Coping as a Birth Mom


Being a birthmom is something I struggle with on day to day basis. Sometimes I feel like I just can't get through a day.  No one can understand the emotions and feeling that come with being a birt mom except another birthmom.  It is very different than being a "mom" to child you have parented.  You have a overwhelming feeling of loss, pain, grief, and guilt.  When you lose your child to adoption in the era I did, often it is done and never spoken of again.  I often wonder what it would of been like if someone in my family would of come and asked me (afterwards) if  I was ok or just asked wanted to talk about it. I wonder if it would of kept me from going through the pain I felt all those years.

When it is something that you felt forced to do and didn't want to do, I think it can make coping much harder.  There is always the questions of "what if", and they are never ending.  Like what if I would of spoke up sooner, would it of changed things, or what if I would of fought harder for what I wanted.  But in some cases, no matter what you do it would not change what is already taking place.  I know that no matter what I did or said, nothing would of changed.

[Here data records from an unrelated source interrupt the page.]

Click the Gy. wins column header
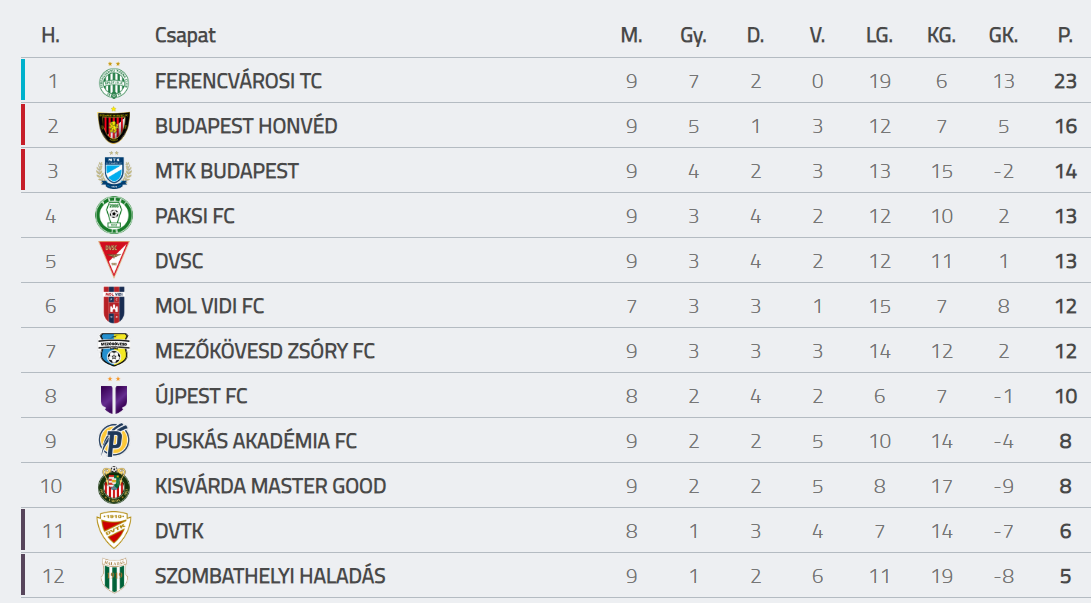 click(x=693, y=35)
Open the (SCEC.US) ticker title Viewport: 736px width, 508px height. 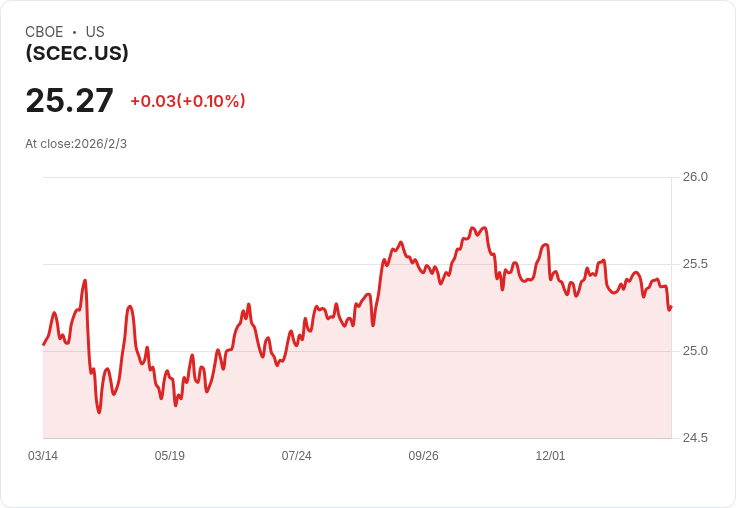point(77,54)
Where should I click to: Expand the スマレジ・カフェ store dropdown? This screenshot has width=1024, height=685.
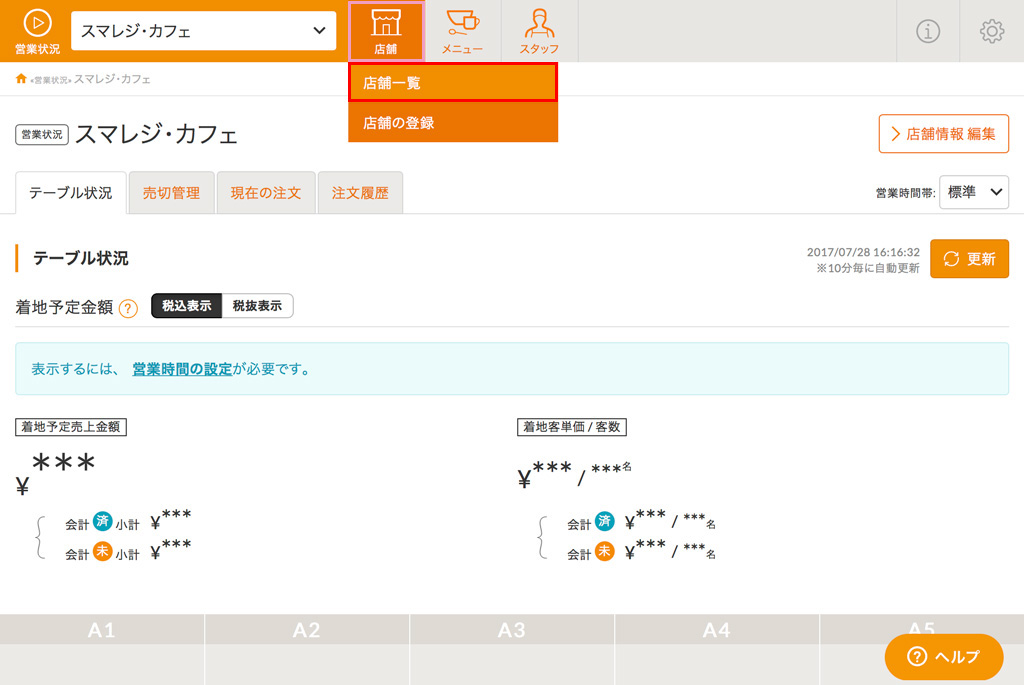click(x=203, y=31)
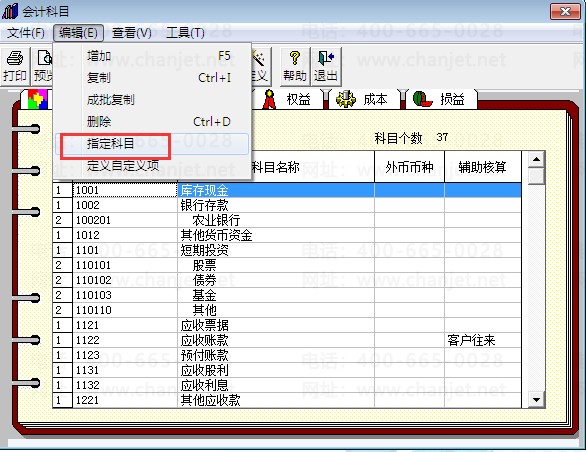
Task: Switch to the 权益 (Equity) tab
Action: [x=288, y=99]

In order for me to cope and get through this, I just keep telling myself, "Look how he turned out, he is happy, well adjusted and had a good life with his adoptive family.  That is how I cope when I start to feel my emotions taking over. Plus I write, write, write. Writing is such a great outlet for pain and whatever you are feeling.  Your writing is just that, YOURS.  No one can read it (unless you want them to) therefore you can write whatever you want and still feel like you have spoken you feelings.  Writing is a healthy and very important part of the healing process.

I had a reunion with my birth son 2 years ago and though it was quite a roller coaster of emotions, that is when I decided to start writing about everything.  Every day I wrote what was going on, then when you go back and read it, you can see how much you have started to heal.  Take my diary I started 2 years ago, I read it the other day and I was surprised to see how much I have changed since I wrote it.  I still have those feelings, they are just not as intense.

I will always have these feelings, but the important thing is how you channel them.  Whether it is through writing, counseling, talking with a close friend or relative, or maybe someone from your church, it is important to deal with them.  Keeping emotions and feelings hidden is unhealthy and can affect your health.  So for anyone out there that needs an outlet and not sure what to do, try writing and joining an on-line forum for birth moms.  It can be a great support system for you and get you through tough times. How do you cope?